[Data excerpts]
################

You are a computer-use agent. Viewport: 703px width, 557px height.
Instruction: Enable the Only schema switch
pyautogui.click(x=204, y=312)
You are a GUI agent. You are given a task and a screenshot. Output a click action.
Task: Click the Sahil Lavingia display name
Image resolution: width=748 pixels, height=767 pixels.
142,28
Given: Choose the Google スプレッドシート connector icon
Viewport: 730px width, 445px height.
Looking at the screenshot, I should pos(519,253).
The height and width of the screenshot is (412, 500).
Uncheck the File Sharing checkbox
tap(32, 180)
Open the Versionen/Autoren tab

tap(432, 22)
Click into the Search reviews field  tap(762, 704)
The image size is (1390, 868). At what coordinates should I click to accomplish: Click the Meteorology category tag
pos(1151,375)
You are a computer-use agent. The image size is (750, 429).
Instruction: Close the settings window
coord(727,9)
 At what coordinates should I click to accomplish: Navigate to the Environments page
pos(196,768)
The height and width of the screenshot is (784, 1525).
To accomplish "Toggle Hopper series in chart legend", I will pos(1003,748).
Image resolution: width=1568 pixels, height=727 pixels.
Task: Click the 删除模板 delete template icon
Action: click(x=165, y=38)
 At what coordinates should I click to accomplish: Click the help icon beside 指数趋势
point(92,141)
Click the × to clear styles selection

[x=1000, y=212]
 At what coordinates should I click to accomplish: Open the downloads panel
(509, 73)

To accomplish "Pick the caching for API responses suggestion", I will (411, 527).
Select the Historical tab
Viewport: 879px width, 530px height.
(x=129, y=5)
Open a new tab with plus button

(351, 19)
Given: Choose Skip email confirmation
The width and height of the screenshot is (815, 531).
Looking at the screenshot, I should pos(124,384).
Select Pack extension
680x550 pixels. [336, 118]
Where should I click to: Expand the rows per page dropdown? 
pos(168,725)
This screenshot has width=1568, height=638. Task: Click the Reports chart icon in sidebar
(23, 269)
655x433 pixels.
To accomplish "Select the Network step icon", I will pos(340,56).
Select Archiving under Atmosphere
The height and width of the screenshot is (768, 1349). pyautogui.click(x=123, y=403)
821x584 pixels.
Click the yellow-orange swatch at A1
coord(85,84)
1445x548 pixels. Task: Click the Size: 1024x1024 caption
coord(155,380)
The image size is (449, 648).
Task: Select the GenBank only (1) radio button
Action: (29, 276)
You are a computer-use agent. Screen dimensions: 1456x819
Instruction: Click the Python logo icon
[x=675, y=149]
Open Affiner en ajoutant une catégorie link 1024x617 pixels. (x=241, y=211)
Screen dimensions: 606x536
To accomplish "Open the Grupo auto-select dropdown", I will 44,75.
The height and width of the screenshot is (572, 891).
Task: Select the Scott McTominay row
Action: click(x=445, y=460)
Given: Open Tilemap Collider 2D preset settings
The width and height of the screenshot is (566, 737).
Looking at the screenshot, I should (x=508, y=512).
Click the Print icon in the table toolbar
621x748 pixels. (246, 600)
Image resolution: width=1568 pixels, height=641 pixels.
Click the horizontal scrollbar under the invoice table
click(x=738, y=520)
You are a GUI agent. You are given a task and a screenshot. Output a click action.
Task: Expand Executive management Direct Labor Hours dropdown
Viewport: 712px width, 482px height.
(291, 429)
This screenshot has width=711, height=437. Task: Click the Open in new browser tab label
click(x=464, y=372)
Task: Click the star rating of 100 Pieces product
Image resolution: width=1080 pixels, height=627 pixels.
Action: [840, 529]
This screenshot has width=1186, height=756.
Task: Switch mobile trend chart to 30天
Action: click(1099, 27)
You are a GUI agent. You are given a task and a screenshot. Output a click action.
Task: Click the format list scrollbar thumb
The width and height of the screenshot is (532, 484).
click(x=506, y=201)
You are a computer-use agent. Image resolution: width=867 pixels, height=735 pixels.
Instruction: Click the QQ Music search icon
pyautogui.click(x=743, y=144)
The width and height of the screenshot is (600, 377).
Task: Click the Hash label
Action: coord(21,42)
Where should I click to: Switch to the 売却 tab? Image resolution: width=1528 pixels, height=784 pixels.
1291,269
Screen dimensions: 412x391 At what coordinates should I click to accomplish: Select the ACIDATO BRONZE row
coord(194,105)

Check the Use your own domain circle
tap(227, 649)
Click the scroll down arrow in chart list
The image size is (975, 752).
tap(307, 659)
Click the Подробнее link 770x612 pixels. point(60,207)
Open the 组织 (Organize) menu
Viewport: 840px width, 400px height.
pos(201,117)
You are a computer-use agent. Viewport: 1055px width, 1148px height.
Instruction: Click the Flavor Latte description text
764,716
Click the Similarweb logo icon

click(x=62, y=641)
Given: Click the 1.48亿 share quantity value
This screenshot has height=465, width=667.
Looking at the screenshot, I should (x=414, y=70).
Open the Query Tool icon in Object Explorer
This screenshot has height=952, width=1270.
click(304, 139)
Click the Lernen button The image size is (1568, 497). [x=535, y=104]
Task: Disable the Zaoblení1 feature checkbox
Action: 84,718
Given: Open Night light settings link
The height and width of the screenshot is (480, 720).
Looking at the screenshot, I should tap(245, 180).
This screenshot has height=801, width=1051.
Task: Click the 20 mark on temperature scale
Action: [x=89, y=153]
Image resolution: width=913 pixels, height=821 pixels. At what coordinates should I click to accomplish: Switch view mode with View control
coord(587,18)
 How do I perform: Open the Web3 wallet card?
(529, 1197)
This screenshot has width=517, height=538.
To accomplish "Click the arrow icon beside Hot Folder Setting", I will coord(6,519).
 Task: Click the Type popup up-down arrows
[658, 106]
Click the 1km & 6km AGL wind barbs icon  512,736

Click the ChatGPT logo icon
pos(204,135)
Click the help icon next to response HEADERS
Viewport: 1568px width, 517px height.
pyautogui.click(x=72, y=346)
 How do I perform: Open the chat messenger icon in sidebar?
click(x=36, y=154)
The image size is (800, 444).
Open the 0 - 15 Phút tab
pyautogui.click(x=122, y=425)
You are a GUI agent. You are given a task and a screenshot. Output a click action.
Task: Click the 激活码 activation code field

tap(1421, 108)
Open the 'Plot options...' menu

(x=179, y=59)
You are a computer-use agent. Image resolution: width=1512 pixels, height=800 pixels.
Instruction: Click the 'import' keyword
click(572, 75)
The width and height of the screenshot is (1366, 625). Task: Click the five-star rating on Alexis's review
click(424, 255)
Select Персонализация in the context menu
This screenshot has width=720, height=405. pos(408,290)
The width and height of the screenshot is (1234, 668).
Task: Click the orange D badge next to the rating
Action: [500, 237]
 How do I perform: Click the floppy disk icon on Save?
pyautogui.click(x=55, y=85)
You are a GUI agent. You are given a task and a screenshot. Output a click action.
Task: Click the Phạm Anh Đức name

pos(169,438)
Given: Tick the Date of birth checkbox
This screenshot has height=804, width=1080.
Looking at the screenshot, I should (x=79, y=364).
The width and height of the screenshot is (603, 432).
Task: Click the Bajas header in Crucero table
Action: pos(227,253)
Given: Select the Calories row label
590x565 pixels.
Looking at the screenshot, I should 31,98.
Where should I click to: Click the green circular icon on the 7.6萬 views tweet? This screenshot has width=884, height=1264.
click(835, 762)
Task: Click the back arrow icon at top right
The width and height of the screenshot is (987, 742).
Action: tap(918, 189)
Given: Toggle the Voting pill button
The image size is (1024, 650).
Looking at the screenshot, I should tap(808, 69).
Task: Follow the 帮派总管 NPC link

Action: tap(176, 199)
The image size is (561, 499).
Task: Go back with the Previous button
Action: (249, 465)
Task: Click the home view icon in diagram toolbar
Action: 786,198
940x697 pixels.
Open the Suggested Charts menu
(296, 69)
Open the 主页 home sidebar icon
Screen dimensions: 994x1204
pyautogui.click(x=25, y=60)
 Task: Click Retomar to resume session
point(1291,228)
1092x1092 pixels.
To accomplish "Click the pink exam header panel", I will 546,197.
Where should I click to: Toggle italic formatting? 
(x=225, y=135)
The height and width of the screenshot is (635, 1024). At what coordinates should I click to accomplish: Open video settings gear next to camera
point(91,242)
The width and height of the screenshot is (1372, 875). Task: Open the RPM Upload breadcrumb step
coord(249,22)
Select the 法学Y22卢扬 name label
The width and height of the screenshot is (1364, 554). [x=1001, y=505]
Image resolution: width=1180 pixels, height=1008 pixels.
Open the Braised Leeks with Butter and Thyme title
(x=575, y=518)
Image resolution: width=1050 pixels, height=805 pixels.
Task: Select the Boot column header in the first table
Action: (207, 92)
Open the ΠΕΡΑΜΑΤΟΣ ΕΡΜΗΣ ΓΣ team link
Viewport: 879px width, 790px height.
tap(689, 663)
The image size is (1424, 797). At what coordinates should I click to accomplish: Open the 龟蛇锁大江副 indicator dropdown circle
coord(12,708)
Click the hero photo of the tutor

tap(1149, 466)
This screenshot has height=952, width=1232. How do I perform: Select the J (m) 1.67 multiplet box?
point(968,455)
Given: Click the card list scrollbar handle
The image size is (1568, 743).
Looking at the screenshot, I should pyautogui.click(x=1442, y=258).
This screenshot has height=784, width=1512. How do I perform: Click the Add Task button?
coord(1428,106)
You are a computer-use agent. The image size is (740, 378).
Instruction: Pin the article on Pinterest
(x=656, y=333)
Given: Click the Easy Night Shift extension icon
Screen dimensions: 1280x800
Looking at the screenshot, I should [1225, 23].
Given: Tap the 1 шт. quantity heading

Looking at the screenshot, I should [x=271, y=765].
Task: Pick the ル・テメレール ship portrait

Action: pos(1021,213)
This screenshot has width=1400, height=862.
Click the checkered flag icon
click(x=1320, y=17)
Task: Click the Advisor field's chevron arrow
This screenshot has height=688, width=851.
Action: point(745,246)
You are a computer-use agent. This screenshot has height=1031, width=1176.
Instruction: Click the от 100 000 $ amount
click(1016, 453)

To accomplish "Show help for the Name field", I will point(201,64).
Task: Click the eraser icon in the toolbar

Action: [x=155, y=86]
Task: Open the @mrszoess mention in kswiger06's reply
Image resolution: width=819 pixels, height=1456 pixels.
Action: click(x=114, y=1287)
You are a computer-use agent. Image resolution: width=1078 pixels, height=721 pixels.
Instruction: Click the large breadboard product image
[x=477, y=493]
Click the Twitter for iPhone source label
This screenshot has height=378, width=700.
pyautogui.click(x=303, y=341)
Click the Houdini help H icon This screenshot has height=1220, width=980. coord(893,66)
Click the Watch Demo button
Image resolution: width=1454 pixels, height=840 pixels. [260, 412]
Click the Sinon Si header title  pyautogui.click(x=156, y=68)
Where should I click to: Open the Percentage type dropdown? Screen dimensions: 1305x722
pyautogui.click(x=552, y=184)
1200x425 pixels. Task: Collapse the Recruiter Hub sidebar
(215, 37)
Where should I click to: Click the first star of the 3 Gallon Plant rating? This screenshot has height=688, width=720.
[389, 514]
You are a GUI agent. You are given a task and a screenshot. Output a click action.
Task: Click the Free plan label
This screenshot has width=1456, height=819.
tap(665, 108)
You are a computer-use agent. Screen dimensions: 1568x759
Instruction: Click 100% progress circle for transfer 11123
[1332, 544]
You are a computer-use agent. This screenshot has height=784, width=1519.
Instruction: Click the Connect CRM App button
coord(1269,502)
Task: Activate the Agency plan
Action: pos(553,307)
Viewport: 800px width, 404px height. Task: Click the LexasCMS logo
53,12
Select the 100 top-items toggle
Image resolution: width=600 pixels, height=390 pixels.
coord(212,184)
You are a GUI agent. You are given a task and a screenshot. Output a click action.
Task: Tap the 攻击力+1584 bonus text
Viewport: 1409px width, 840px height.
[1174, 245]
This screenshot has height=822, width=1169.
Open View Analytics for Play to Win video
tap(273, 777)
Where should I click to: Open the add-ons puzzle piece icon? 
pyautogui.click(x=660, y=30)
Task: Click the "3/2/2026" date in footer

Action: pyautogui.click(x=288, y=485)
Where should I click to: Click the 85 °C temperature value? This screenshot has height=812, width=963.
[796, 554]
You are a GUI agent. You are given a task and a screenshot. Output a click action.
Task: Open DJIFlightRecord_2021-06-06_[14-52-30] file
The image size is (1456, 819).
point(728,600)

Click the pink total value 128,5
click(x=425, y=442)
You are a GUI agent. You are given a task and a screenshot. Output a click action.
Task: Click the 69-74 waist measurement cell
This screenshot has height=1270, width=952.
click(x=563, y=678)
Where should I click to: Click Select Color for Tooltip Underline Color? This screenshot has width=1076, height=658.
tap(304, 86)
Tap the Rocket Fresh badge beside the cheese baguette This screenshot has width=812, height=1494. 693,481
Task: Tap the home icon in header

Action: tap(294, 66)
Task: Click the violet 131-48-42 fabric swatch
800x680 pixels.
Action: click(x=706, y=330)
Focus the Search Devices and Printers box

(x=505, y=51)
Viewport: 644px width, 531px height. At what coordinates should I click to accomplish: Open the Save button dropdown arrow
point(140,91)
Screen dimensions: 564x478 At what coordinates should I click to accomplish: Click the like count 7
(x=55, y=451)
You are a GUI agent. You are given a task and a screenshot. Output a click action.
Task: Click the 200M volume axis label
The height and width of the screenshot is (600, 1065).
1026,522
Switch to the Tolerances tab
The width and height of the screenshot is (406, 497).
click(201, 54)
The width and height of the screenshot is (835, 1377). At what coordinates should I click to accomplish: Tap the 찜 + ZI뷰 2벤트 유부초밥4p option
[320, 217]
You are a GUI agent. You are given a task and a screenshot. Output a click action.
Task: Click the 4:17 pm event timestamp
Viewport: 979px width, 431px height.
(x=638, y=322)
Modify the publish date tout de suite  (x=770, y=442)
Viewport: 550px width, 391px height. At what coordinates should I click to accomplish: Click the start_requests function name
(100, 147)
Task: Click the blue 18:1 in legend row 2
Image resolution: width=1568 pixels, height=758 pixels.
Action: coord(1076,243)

################

About this exercise
On how many lines of the data does the word "list" appear? Only the number is wanted.

Problem solution
3